**DATASET ENTRIES:**
╔══

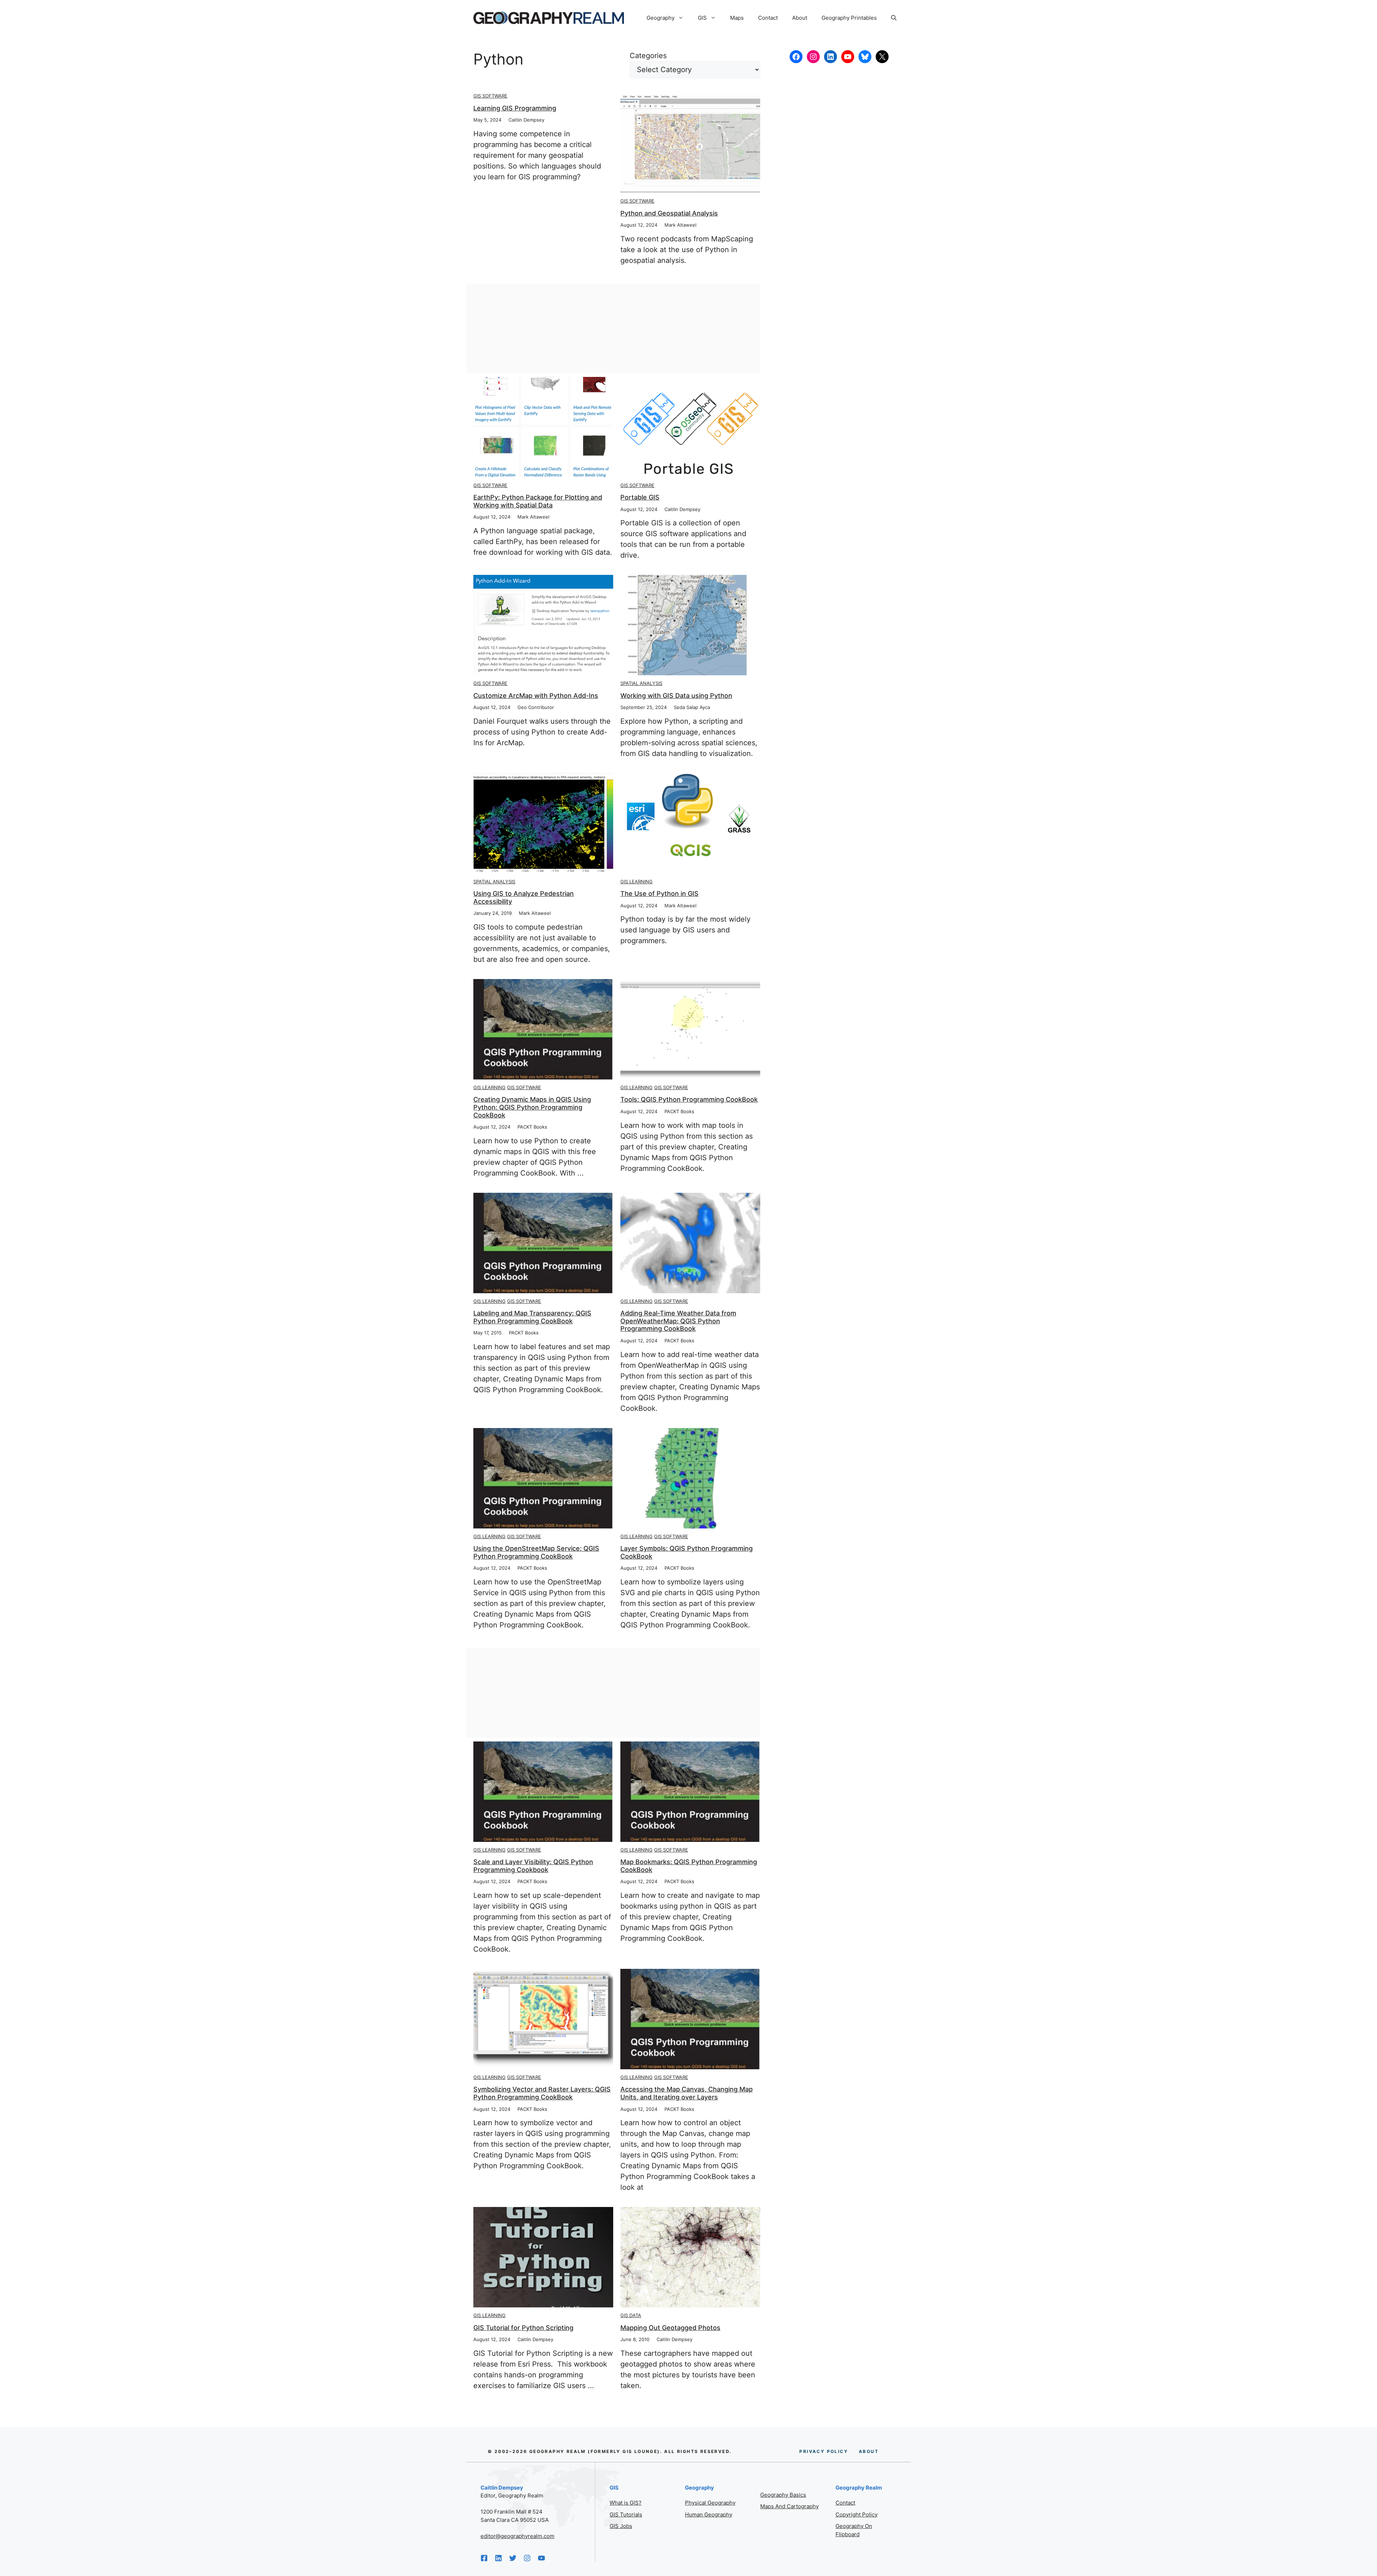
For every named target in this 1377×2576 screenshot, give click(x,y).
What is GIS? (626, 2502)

╚══
╔══

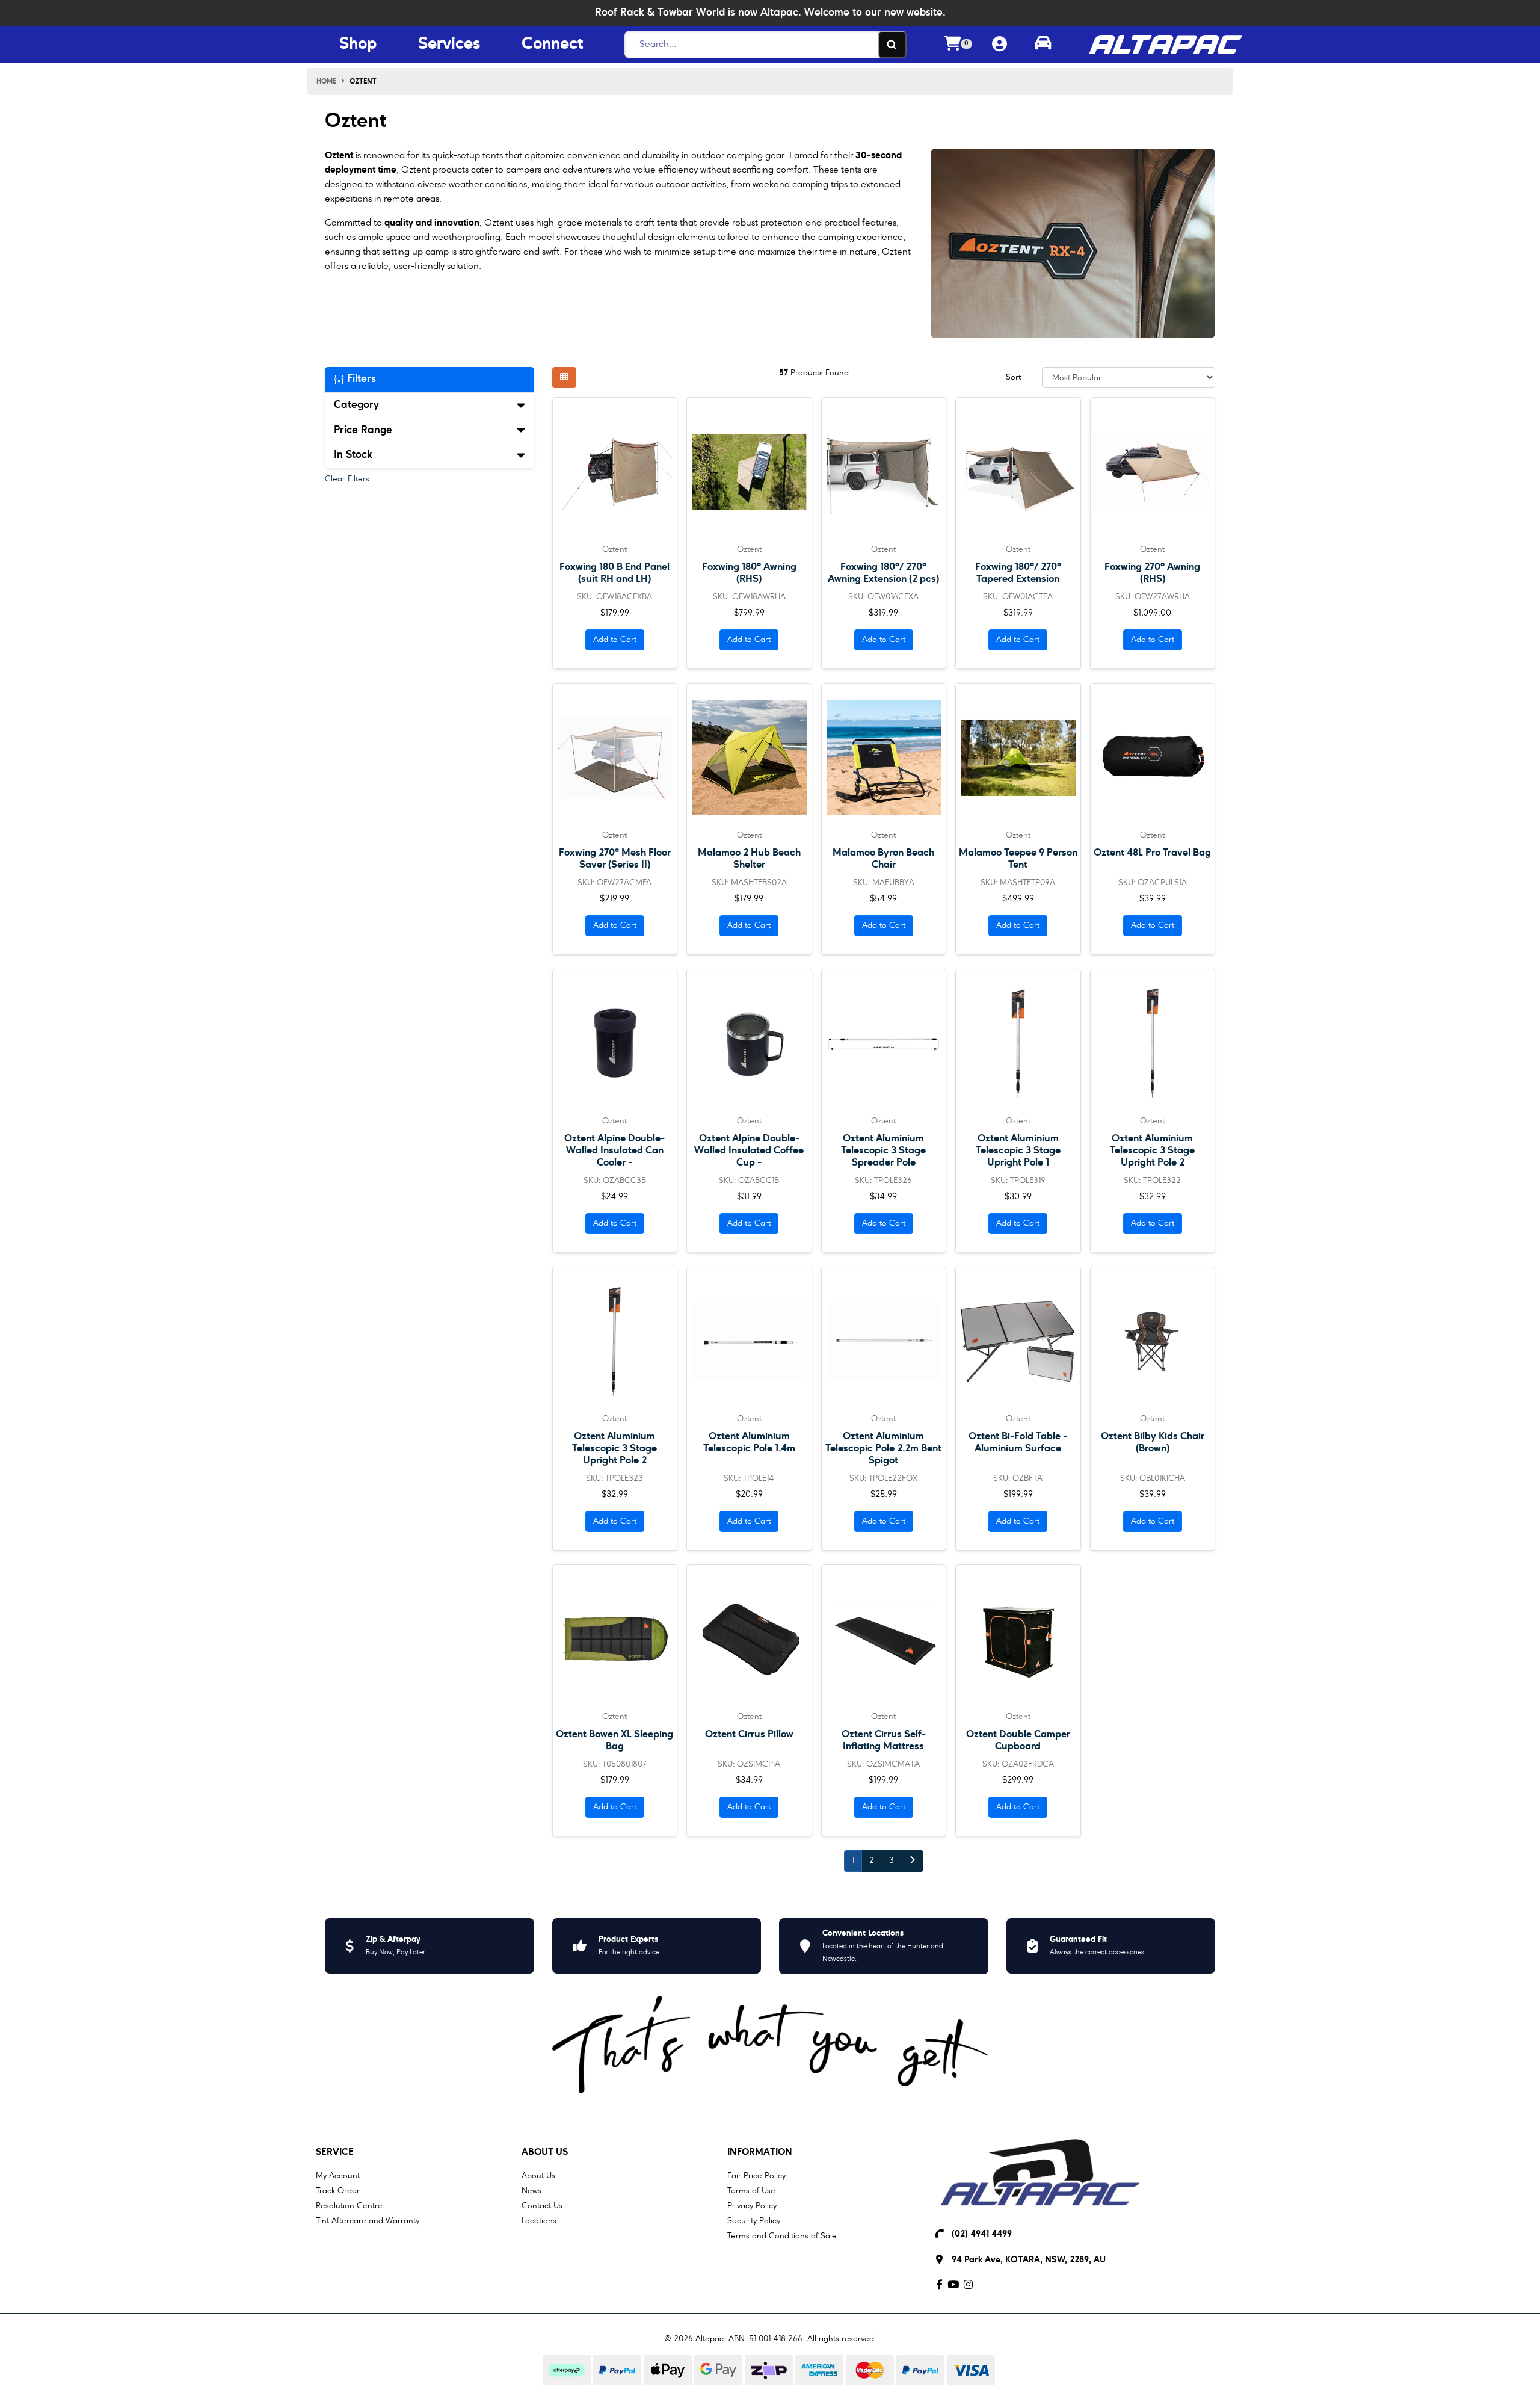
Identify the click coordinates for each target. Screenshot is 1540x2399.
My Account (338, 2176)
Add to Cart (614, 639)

╚══
╔══

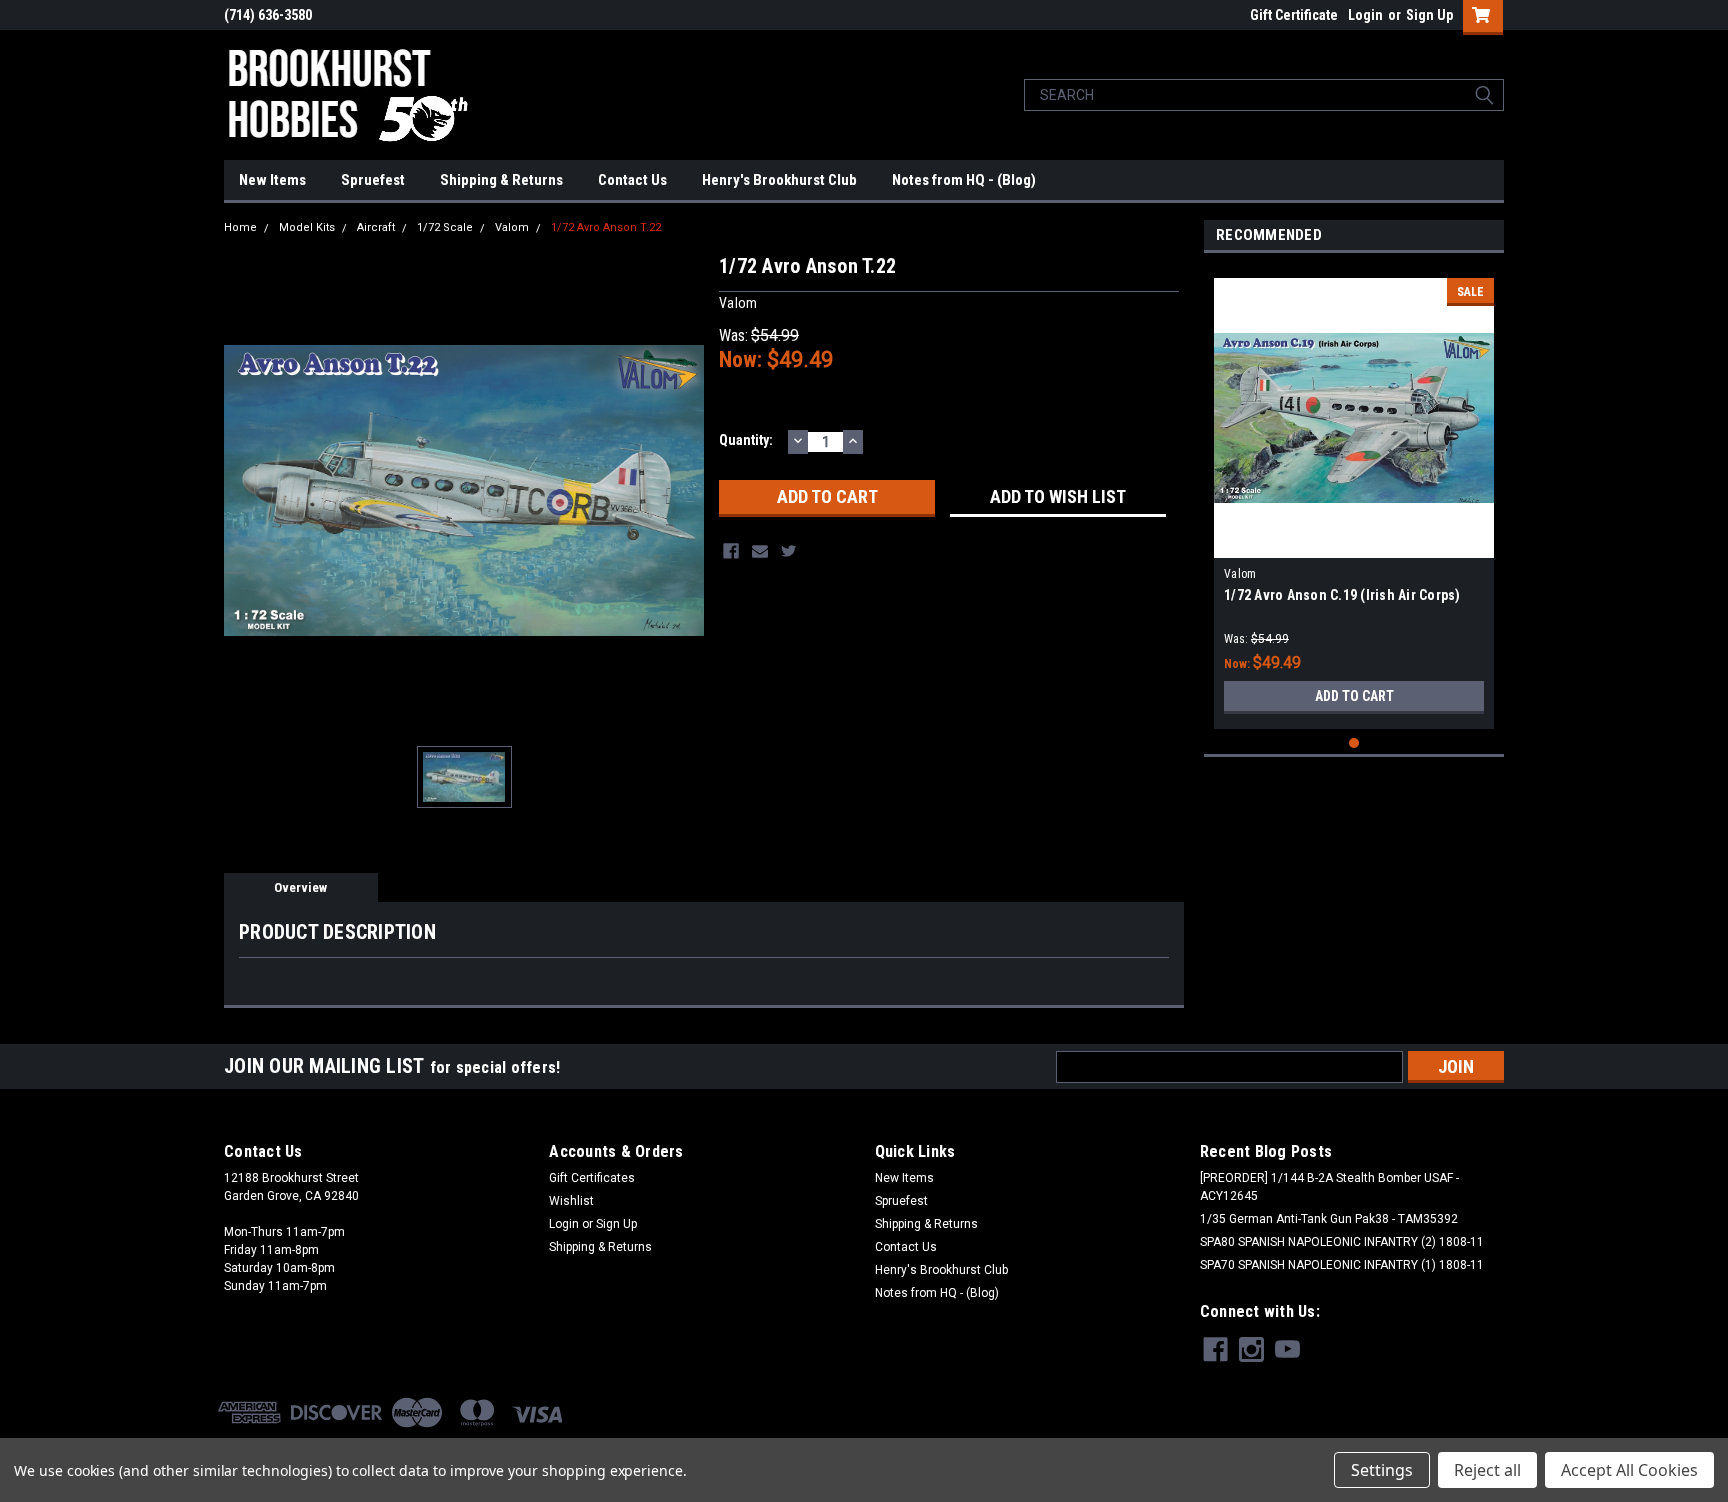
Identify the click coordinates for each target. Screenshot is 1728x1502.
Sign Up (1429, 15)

╚══

**TRY IT:** Show, from the records above, every line that includes "click".

**EXERCISE ANSWER:**
For every named target in this 1377×2576 screenshot, give click(x,y).
Identify the click coordinates for each target. Screenshot is 1540x2399.
Identify the click coordinates for each target. Screenshot is 1728x1502.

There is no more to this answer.